Michel Smith 02/04/2013 14:50


Je suis sûr que tu as raison, Jacques. On a déjà au moins un GCC en biodynamie (Pontet Canet) et j'attends l'arrivée comme toi d'une cuvée sans soufre et sans reproche... Quoi que, pour
d'obscures raisons techniques, cela ne soit pas forcément compatible avec un long élevage en barriques. Enfin, Denis, qui vivra verra ! Et goûtera... 

Denis Boireau 02/04/2013 13:45


Souvenons-nous que le Domaine de la Romanee-Conti a experimente puis applique la biodynamie bien avant d'en faire etat publiquement.

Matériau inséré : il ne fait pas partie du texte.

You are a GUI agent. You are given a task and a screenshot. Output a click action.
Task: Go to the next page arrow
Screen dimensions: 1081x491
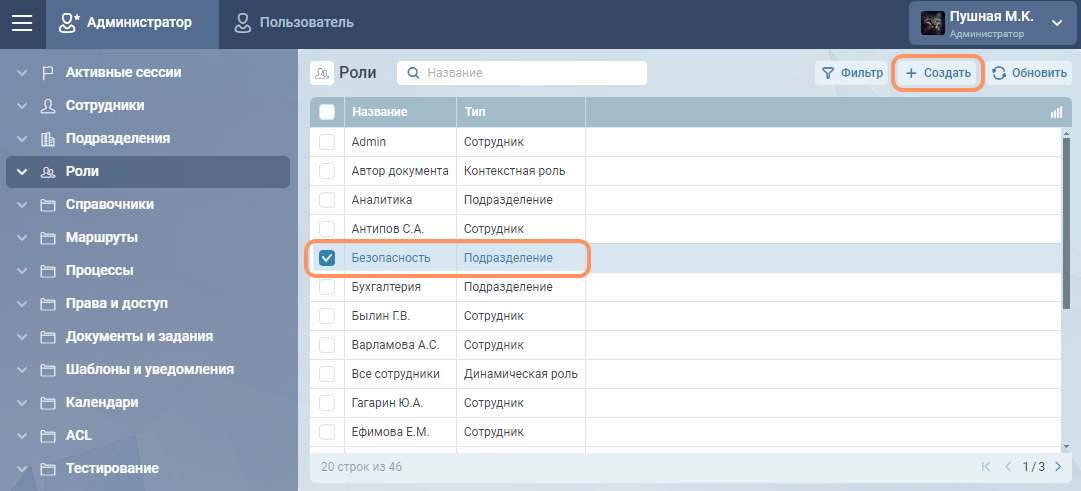1058,466
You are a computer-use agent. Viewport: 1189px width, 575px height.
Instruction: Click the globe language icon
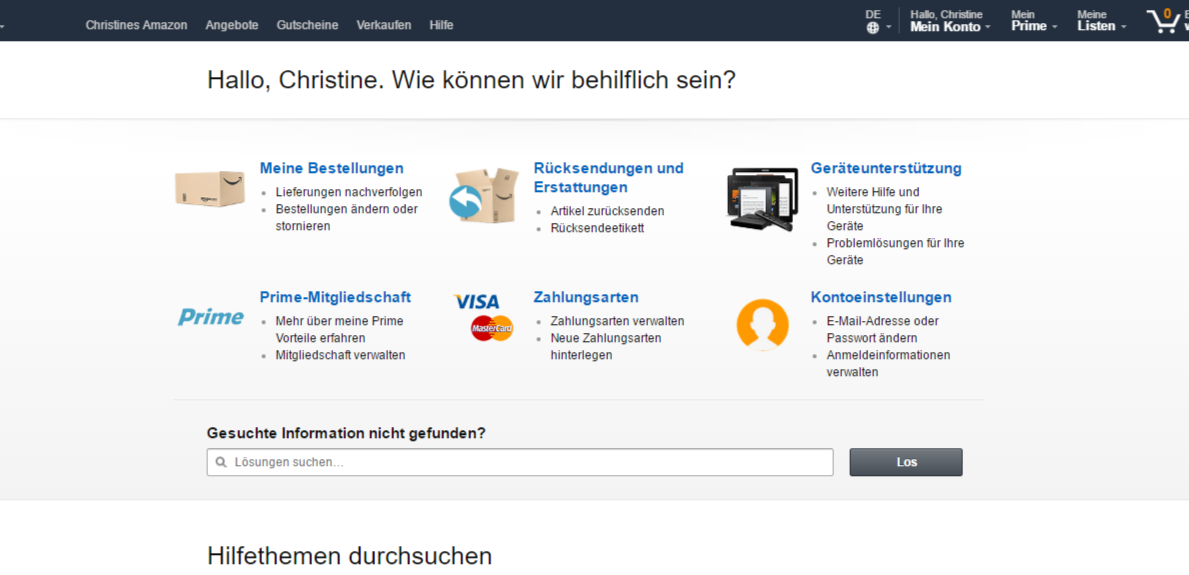[x=873, y=28]
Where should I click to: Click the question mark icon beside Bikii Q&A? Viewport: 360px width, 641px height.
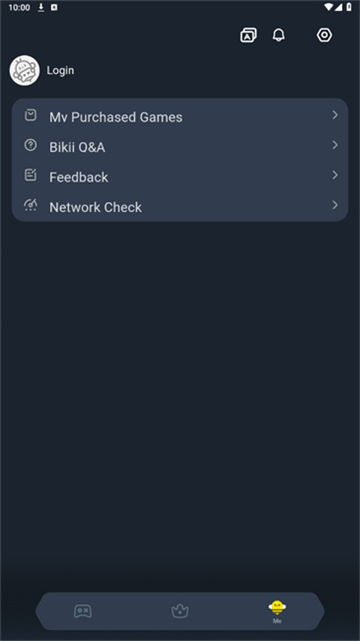tap(31, 145)
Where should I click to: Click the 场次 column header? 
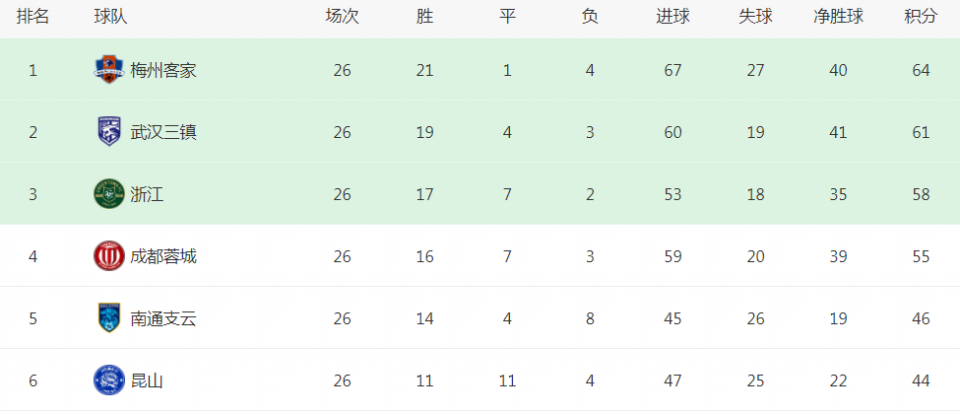click(342, 17)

Aujourd'hui les leaders de la Bourgogne sont tous bio ou savent qu'ils devraient l'etre; Aubert de Villaine declare " aujourd'hui un domaine qui produit des grands crus ne peut pas ne pas etre
bio"...je laisse les psy epiloguer sur la double negation.


Ce petit mot sur les Grands Crus de Bourgogne pour faire comprendre que soit les Bordelais sont aveugles, soit l'avenement du bio et/ou nature est en cours dans les GCC.


Conclusion: je parierai qu'il ne faudra pas attendre 10 ans pour voir un GCC nature, ou a tout le moins bio. Mais je serais au regret de ne pas pouvoir en boire avec mon cher Taulier car le
prix en sera certainement exorbitant.